Early Preparation Pays Off: New Classifier Pre-tuning for Class Incremental Semantic Segmentation
Zhengyuan Xie, Haiquan Lu, Jia-wen Xiao, Enguang Wang, Le Zhang, Xialei Liu
TL;DR
Class Incremental Semantic Segmentation faces catastrophic forgetting and background shift as new classes arrive. NeST introduces a pre-tuning stage that learns a linear transformation from all old classifiers to generate new classifiers, using two matrices $\mathbf{M}_c$ and $\mathbf{P}_c$ so that $\mathbf{w}_{c} = (\mathbf{M}_c \odot \mathbf{W}_{old}) \mathbf{P}_c$, and freezes the backbone during pre-tuning with an unbiased cross-entropy loss.

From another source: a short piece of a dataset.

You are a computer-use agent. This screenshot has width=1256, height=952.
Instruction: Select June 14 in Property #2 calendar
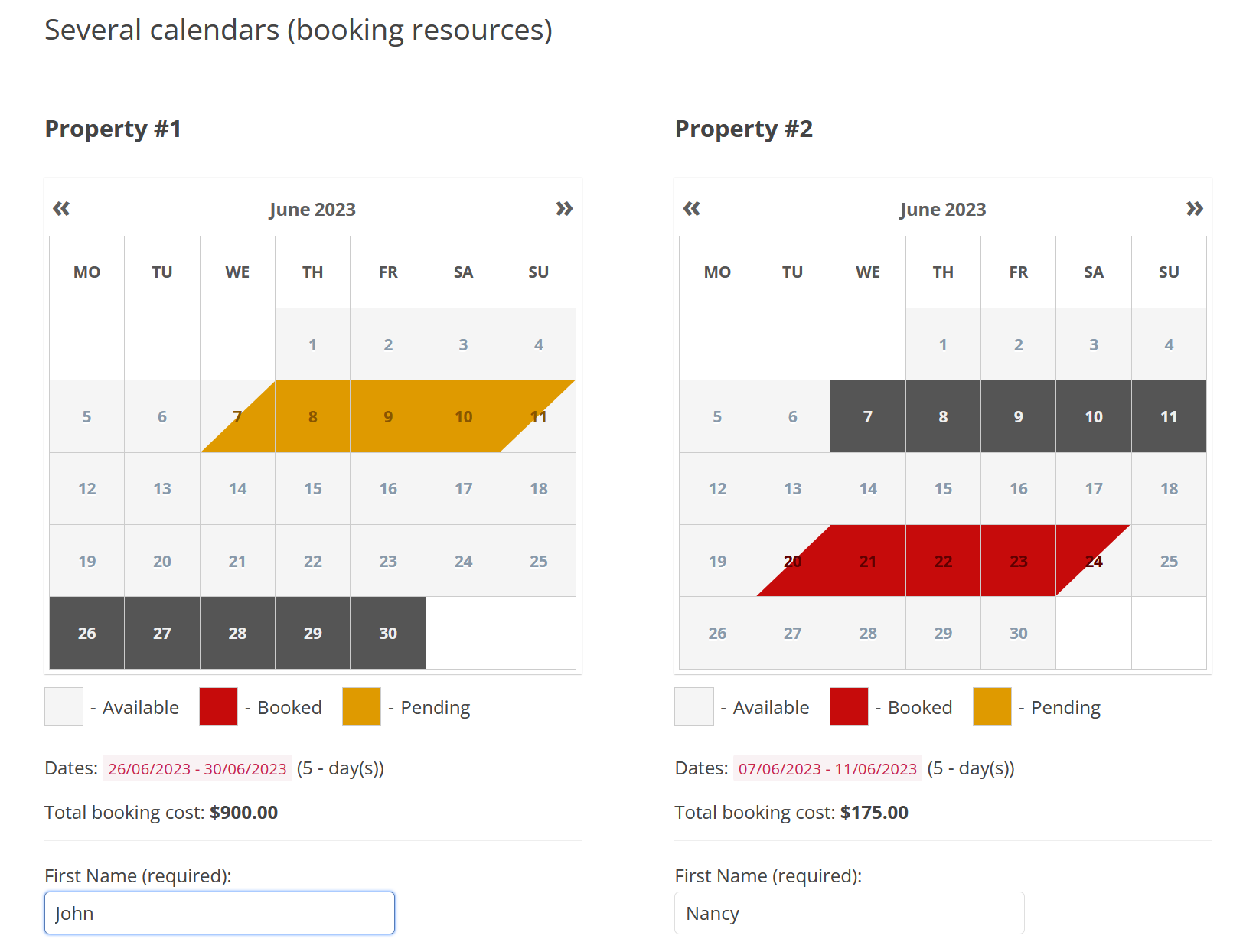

It also initializes these transformation matrices via cross-task class similarity, biasing old-class channels toward relevant new classes to balance stability and plasticity. Extensive experiments on Pascal VOC 2012 and ADE20K across multiple backbones (ResNet-101 and Swin-B) show that NeST consistently improves baseline methods (MiB, PLOP, RCIL), often by double-digit gains for old classes while maintaining strong new-class performance. The approach is lightweight to integrate with existing CISS pipelines and demonstrates significant practical impact for continual segmentation in evolving environments, albeit with modest additional compute during pre-tuning.
Abstract
Class incremental semantic segmentation aims to preserve old knowledge while learning new tasks, however, it is impeded by catastrophic forgetting and background shift issues. Prior works indicate the pivotal importance of initializing new classifiers and mainly focus on transferring knowledge from the background classifier or preparing classifiers for future classes, neglecting the flexibility and variance of new classifiers. In this paper, we propose a new classifier pre-tuning~(NeST) method applied before the formal training process, learning a transformation from old classifiers to generate new classifiers for initialization rather than directly tuning the parameters of new classifiers. Our method can make new classifiers align with the backbone and adapt to the new data, preventing drastic changes in the feature extractor when learning new classes. Besides, we design a strategy considering the cross-task class similarity to initialize matrices used in the transformation, helping achieve the stability-plasticity trade-off. Experiments on Pascal VOC 2012 and ADE20K datasets show that the proposed strategy can significantly improve the performance of previous methods. The code is available at \url{https://github.com/zhengyuan-xie/ECCV24_NeST}.